The docs suggest that the returned value represents the size of the object (in this case a string) in bytes. So if the size of a gives us back 2 bytes, then I'm curious how a represents 16 bits of information.
If I look at the binary representation of the ASCII character a I can see it is 01100001. But that's only showing 3 bits out of 1 byte being used.
Question 2
Also, how do large strings get stored into a variable in C? Am I right in thinking that they have to be stored within an array, like so:
char my_string[5] = "hello";
Interestingly when I have some code like:
char my_string = "hello";
printf("my_string: %s\n", my_string);
I get two compiler errors:
- incompatible pointer to integer conversion initializing 'char' with an expression of type 'char [6]'
- format specifies type 'char *' but the argument has type 'char'
...which I don't understand. Firstly it states the type is presumed to be a size of [6] when there's only 5 characters. Secondly the mention of a pointer here seems odd to me? Why does printf expect a pointer and why does not specifying the length of the variable/array result in a pointer to integer error?

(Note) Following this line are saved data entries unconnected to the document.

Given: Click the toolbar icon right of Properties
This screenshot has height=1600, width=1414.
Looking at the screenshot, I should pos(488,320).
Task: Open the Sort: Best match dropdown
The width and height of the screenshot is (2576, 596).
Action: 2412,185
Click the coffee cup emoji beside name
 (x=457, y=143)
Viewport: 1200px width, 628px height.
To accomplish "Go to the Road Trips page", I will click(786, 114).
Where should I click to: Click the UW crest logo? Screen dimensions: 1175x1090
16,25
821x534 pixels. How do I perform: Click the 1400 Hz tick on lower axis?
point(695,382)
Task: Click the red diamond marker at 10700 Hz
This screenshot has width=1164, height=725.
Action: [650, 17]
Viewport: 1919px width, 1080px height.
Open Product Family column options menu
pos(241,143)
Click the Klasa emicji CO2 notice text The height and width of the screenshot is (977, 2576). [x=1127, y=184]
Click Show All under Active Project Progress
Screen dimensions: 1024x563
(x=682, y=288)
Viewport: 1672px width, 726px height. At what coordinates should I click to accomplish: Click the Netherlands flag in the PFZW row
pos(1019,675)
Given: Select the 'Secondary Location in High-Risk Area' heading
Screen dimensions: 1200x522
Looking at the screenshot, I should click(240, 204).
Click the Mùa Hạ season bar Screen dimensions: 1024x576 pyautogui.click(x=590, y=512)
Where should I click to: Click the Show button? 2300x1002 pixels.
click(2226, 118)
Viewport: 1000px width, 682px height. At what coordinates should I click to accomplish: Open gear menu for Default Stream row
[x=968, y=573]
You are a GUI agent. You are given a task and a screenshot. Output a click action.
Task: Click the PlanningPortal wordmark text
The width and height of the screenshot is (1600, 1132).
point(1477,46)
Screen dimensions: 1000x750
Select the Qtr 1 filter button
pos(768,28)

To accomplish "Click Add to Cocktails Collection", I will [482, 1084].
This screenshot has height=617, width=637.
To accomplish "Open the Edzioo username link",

By the way I seemingly can set the length of the variable/array to 5 rather than 6 and it'll work as I'd expect it to char my_string[5] = "hello";.
I'm probably just missing something very basic/fundamental about how bits and strings work in C.
Any help understanding this would be appreciated.
The first part of the question is due to the way strings are stored in C. Strings in C are nothing more than a series of characters (char) with a \0 added at the end, which is the reason you're seeing a +1 when you do sizeof. Notice in your second part if you were to say char my_string[4] = "hello"; you'd also get a compiler error saying there wasn't enough size for this string. That's also related to this.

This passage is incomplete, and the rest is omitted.